Turquia e França entraram em rota de colisão. Na realidade, a França comprou uma briga com a Turquia ao ter o seu parlamento aprovado uma lei, proposta pelo partido do presidente Nicolas Sarkozy, que torna crime a negação do genocídio armênio. Mais explicitamente, quem negar publicamente na França o genocídio na Armênia pelos turcos será punido com um ano de prisão e multado em 45 mil euros. A lei ainda terá de passar no Senado para ter vigor, mas já provocou uma forte reação da Turquia, tendo o primeiro-ministro Recep Erdogan declarado que “isto é a turcofobia e a islamofobia para ganhar votos”. E na sequência veio a acusação de a França ter cometido genocídio na Argélia.
Ambos os fatos levantados tem a ver com a história. A Turquia sofre a acusação de ter massacrado 1,5 milhão de armênios, em 1915, durante a Primeira Guerra, no que é considerado o primeiro genocídio do século 20. Foi o massacre da população armênia do Império Otomano, do qual a Turquia é o Estado sucessor. A Turquia sempre rejeitou com veemência o termo genocídio e admite a morte de 300 mil pessoas. O que, convenhamos, não deixa de ser genocídio. Trata-se de um episódio do qual os turcos detestam falar.
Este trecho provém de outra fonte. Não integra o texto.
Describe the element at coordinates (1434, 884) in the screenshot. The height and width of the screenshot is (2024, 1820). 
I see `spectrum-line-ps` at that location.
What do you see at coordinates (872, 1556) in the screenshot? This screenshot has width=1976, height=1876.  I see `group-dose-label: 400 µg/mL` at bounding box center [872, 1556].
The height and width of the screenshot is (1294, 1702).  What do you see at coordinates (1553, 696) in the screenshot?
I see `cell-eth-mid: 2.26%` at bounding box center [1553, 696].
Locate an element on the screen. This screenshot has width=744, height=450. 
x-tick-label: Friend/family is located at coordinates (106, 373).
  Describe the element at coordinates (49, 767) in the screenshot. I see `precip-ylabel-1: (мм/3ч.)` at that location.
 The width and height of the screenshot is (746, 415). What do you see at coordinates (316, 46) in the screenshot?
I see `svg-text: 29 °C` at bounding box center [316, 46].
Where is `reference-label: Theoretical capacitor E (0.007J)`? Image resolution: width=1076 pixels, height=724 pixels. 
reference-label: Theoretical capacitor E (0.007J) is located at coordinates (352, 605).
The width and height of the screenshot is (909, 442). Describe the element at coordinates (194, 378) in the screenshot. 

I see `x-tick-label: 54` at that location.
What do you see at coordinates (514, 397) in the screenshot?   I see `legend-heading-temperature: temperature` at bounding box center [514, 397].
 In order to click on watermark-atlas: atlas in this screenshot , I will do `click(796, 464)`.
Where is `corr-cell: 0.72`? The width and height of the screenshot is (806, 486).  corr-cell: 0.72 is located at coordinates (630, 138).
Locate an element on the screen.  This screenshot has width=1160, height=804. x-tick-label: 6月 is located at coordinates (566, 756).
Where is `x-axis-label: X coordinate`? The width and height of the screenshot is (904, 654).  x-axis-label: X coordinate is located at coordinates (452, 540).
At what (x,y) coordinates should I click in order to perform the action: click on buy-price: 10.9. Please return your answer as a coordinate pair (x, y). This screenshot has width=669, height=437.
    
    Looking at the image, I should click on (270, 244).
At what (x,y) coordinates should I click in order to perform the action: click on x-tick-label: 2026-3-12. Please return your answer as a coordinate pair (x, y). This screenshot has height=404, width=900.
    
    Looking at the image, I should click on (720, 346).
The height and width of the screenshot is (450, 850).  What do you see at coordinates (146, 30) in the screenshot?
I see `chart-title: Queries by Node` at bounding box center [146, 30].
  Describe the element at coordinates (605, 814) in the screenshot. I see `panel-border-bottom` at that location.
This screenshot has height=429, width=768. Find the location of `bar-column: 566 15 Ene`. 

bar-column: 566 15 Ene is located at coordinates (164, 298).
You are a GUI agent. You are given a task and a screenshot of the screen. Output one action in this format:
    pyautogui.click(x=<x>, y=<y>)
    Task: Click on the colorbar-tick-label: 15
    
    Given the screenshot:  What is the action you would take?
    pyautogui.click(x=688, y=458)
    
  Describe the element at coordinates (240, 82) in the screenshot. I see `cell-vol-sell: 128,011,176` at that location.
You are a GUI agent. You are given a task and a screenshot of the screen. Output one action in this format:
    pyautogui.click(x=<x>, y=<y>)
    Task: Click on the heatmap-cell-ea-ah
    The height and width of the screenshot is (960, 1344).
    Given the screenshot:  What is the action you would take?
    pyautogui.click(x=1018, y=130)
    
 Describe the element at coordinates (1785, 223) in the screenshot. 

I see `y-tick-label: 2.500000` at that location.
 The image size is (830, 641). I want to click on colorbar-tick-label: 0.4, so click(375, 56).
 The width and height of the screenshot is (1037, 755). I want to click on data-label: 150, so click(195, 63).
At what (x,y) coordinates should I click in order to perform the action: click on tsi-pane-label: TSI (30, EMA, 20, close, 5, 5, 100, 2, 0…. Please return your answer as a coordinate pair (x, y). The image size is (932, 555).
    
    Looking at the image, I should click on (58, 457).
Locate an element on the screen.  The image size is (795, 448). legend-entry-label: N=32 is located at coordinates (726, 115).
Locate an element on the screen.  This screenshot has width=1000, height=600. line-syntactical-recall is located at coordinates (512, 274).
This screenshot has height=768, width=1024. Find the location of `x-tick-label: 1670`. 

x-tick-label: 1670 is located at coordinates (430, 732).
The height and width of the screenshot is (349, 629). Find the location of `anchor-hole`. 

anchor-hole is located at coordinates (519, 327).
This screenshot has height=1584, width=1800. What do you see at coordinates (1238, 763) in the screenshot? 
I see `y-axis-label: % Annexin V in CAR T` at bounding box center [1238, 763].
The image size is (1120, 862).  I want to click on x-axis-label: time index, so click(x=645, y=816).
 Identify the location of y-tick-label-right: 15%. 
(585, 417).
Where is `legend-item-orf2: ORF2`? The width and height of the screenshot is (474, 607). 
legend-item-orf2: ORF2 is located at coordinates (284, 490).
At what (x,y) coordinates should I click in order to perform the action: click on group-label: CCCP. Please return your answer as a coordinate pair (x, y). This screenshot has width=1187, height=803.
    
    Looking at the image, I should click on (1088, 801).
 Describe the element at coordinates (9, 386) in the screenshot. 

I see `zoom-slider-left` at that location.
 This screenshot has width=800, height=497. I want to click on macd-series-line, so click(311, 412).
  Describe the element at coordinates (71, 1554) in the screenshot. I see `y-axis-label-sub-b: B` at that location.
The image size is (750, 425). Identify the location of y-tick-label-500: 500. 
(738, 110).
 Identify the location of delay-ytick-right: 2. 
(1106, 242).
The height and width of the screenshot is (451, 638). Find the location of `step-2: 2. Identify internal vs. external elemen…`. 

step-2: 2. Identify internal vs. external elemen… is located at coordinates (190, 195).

Já a guerra na Argélia foi travada de 1954 a 1962, na luta dos argelinos pela sua independência da França. Fontes argelinas calculam em cerca de um milhão de mortos, enquanto que os franceses falam em 350 mil mortos. Em sua réplica à França, Erdogan disse que “na Argélia, a partir de 1945, cerca de 15% da população foi massacrada pelos franceses. Isto é genocídio”.
O fato é que estamos diante do “roto falando do descosido”. Tanto França quanto o Império Otomano foram potências colonizadoras e, como tal, exploradoras e massacradoras de seus opositores. Um não pode querer acusar o outro. E não há acusação impune, como quer o ministro do Exterior da França Alain Juppé, dizendo esperar que “os amigos turcos não exagerem na reação”. O resultado é que a superaquecida economia turca, que se tornou um dos maiores parceiros da França, já decidiu suspender a compra milionária de 13 aviões da Airbus.